→ Aim of the task: Please restate exactly what appears in the records below from the first line to the line where "The image size is (1607, 675)." is, that line included.

[Stored records]
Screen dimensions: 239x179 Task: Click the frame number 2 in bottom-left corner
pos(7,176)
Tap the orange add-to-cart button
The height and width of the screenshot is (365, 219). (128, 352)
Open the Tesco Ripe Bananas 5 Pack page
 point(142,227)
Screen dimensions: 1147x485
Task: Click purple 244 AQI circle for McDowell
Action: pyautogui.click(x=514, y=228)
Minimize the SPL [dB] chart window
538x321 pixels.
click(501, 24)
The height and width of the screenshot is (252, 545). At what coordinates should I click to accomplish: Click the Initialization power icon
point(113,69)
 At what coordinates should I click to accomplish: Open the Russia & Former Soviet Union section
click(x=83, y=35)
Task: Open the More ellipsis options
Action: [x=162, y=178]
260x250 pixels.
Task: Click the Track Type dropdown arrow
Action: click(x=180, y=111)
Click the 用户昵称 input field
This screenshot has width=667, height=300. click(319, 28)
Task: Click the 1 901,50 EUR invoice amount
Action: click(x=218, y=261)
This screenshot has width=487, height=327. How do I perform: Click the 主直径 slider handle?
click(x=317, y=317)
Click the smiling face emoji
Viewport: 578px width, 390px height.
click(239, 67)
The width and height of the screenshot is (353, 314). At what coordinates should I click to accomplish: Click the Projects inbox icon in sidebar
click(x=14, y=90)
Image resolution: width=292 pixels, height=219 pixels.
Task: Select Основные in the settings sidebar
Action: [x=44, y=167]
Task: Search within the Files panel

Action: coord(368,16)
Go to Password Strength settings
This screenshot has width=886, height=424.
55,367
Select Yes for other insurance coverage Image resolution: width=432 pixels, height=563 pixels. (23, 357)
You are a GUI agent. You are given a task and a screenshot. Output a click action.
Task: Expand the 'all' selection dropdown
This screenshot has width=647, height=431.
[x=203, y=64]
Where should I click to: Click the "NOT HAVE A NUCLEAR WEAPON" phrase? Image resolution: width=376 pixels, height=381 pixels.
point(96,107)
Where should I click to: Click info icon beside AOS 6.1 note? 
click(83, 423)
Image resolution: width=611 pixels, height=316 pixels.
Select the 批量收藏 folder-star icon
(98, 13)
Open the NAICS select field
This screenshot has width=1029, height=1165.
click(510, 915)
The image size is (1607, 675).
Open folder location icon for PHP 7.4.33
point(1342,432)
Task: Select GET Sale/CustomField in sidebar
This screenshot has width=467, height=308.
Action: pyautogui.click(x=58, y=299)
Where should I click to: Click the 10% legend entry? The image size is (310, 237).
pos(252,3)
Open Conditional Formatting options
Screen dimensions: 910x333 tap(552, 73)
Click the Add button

→ Written solution:
Screen dimensions: 239x179 Task: Click the frame number 2 in bottom-left corner
pos(7,176)
Tap the orange add-to-cart button
The height and width of the screenshot is (365, 219). (128, 352)
Open the Tesco Ripe Bananas 5 Pack page
 point(142,227)
Screen dimensions: 1147x485
Task: Click purple 244 AQI circle for McDowell
Action: pyautogui.click(x=514, y=228)
Minimize the SPL [dB] chart window
538x321 pixels.
click(501, 24)
The height and width of the screenshot is (252, 545). At what coordinates should I click to accomplish: Click the Initialization power icon
point(113,69)
 At what coordinates should I click to accomplish: Open the Russia & Former Soviet Union section
click(x=83, y=35)
Task: Open the More ellipsis options
Action: [x=162, y=178]
260x250 pixels.
Task: Click the Track Type dropdown arrow
Action: click(x=180, y=111)
Click the 用户昵称 input field
This screenshot has width=667, height=300. click(319, 28)
Task: Click the 1 901,50 EUR invoice amount
Action: click(x=218, y=261)
This screenshot has width=487, height=327. How do I perform: Click the 主直径 slider handle?
click(x=317, y=317)
Click the smiling face emoji
Viewport: 578px width, 390px height.
click(239, 67)
The width and height of the screenshot is (353, 314). At what coordinates should I click to accomplish: Click the Projects inbox icon in sidebar
click(x=14, y=90)
Image resolution: width=292 pixels, height=219 pixels.
Task: Select Основные in the settings sidebar
Action: [x=44, y=167]
Task: Search within the Files panel

Action: coord(368,16)
Go to Password Strength settings
This screenshot has width=886, height=424.
55,367
Select Yes for other insurance coverage Image resolution: width=432 pixels, height=563 pixels. (23, 357)
You are a GUI agent. You are given a task and a screenshot. Output a click action.
Task: Expand the 'all' selection dropdown
This screenshot has width=647, height=431.
[x=203, y=64]
Where should I click to: Click the "NOT HAVE A NUCLEAR WEAPON" phrase? Image resolution: width=376 pixels, height=381 pixels.
point(96,107)
Where should I click to: Click info icon beside AOS 6.1 note? 
click(83, 423)
Image resolution: width=611 pixels, height=316 pixels.
Select the 批量收藏 folder-star icon
(98, 13)
Open the NAICS select field
This screenshot has width=1029, height=1165.
click(510, 915)
The image size is (1607, 675).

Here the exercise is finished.